• _Exercise brief_:
After locating the line with "Delete selected children with trash icon" in the entries below, output it and each following line up to and including the line with "Select the AdministratorAccess", exactly and without pictures.

• _Source information_:
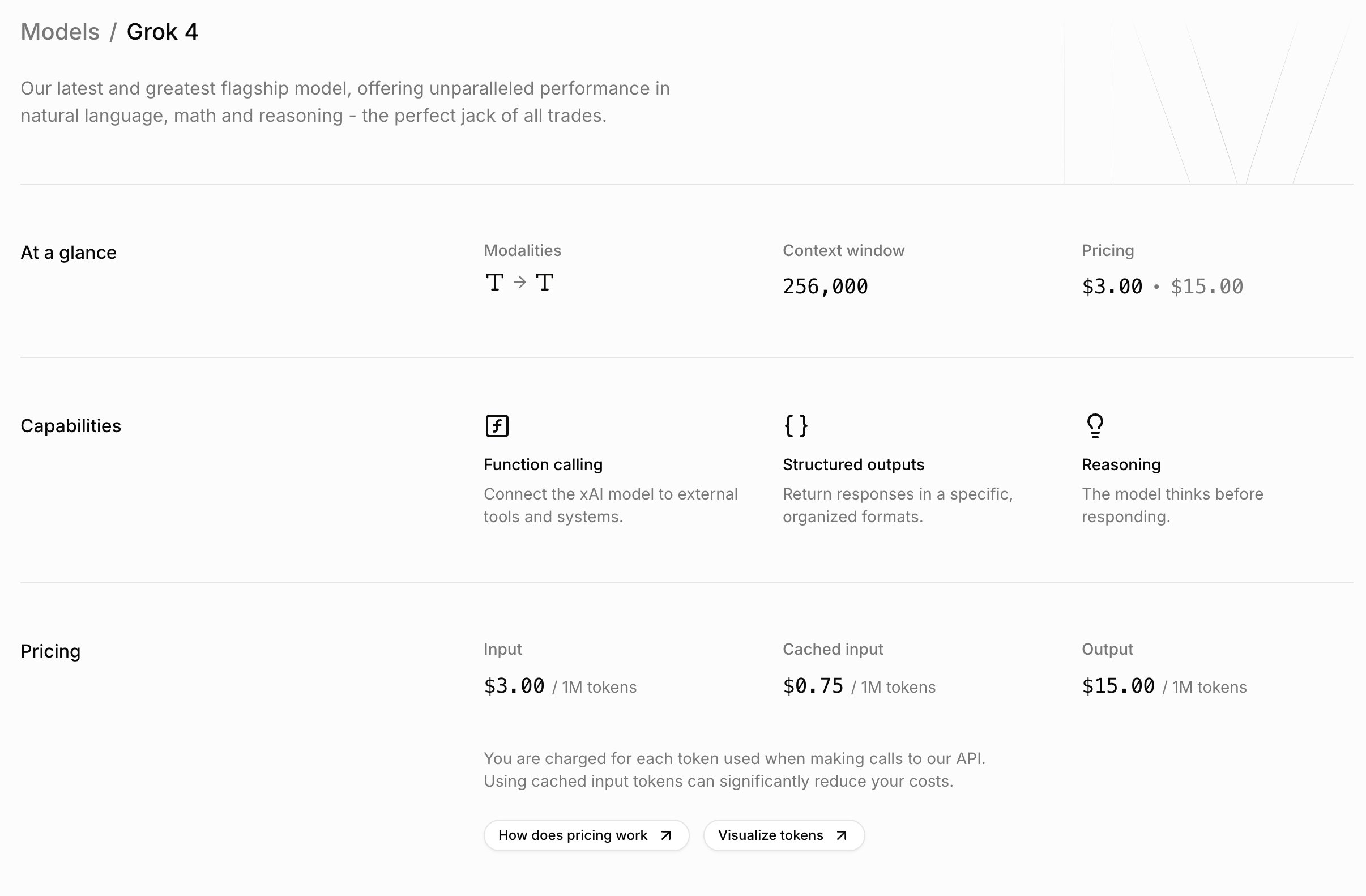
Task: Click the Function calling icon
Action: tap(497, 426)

---

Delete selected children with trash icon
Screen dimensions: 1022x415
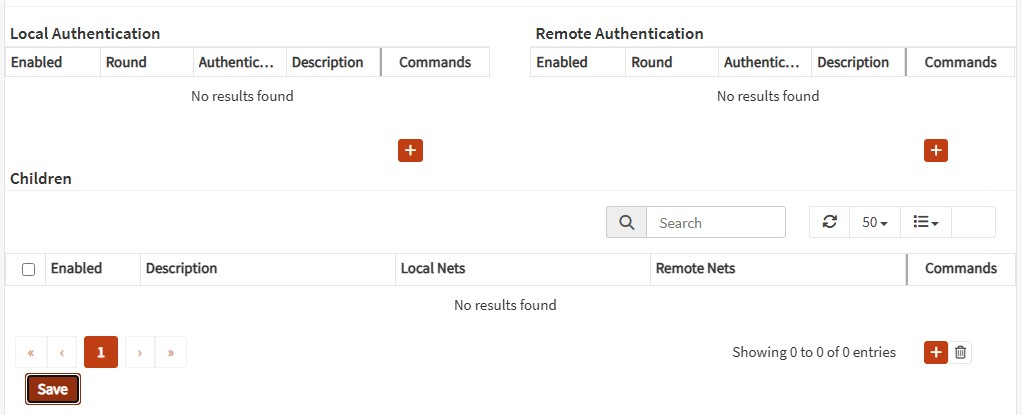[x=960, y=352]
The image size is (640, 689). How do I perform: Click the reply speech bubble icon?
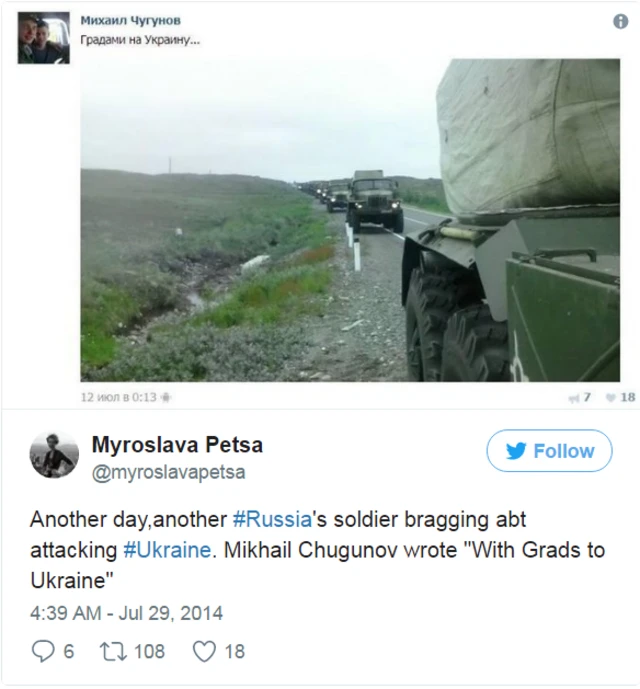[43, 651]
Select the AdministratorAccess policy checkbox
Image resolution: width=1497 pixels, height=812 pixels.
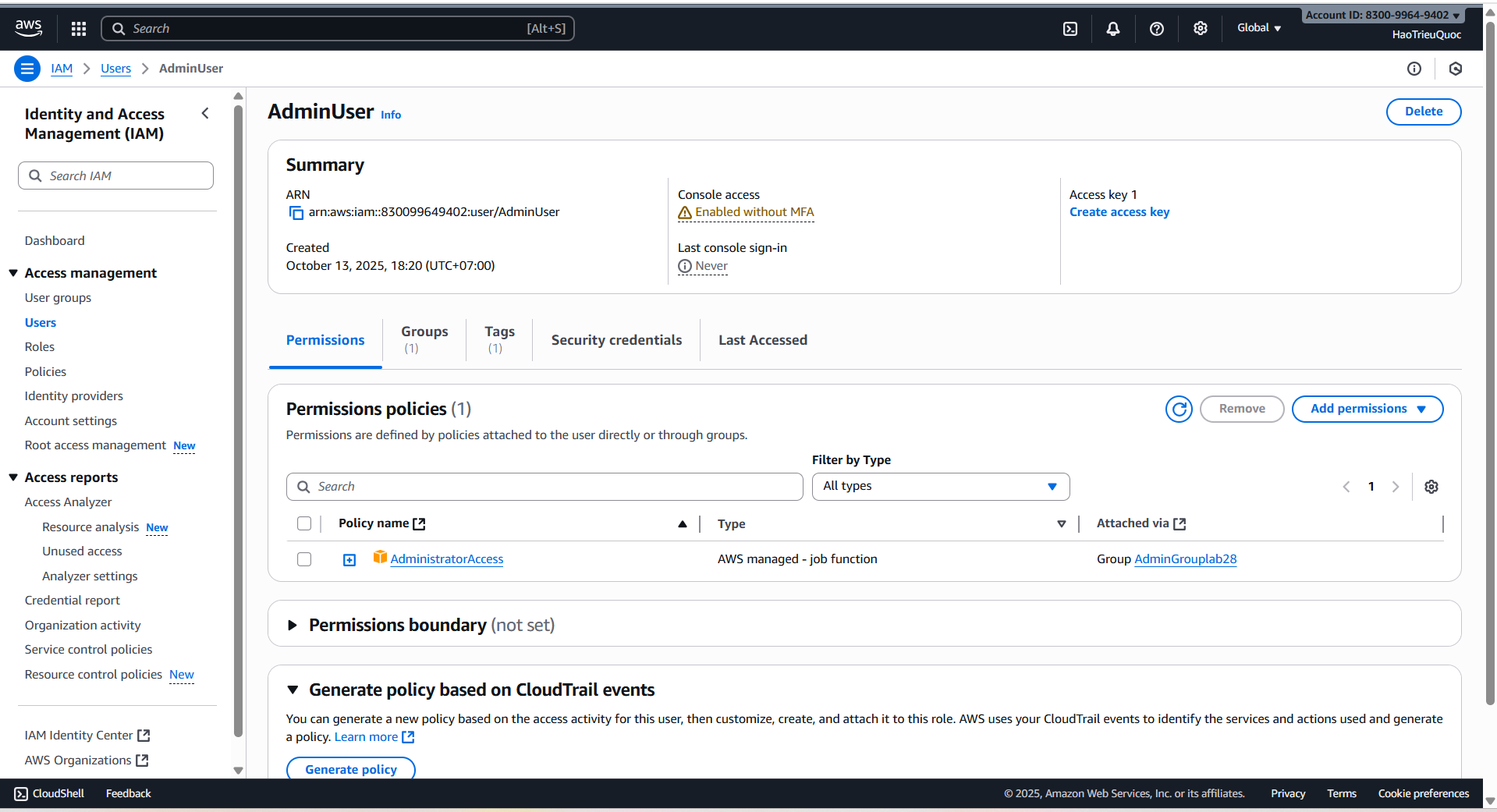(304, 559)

* * *

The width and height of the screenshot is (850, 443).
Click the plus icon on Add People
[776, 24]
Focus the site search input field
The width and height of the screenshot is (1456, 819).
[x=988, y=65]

• _Answer box_:
Delete selected children with trash icon
Screen dimensions: 1022x415
[x=960, y=352]
The image size is (640, 689). How do I perform: Click the reply speech bubble icon?
[43, 651]
Select the AdministratorAccess policy checkbox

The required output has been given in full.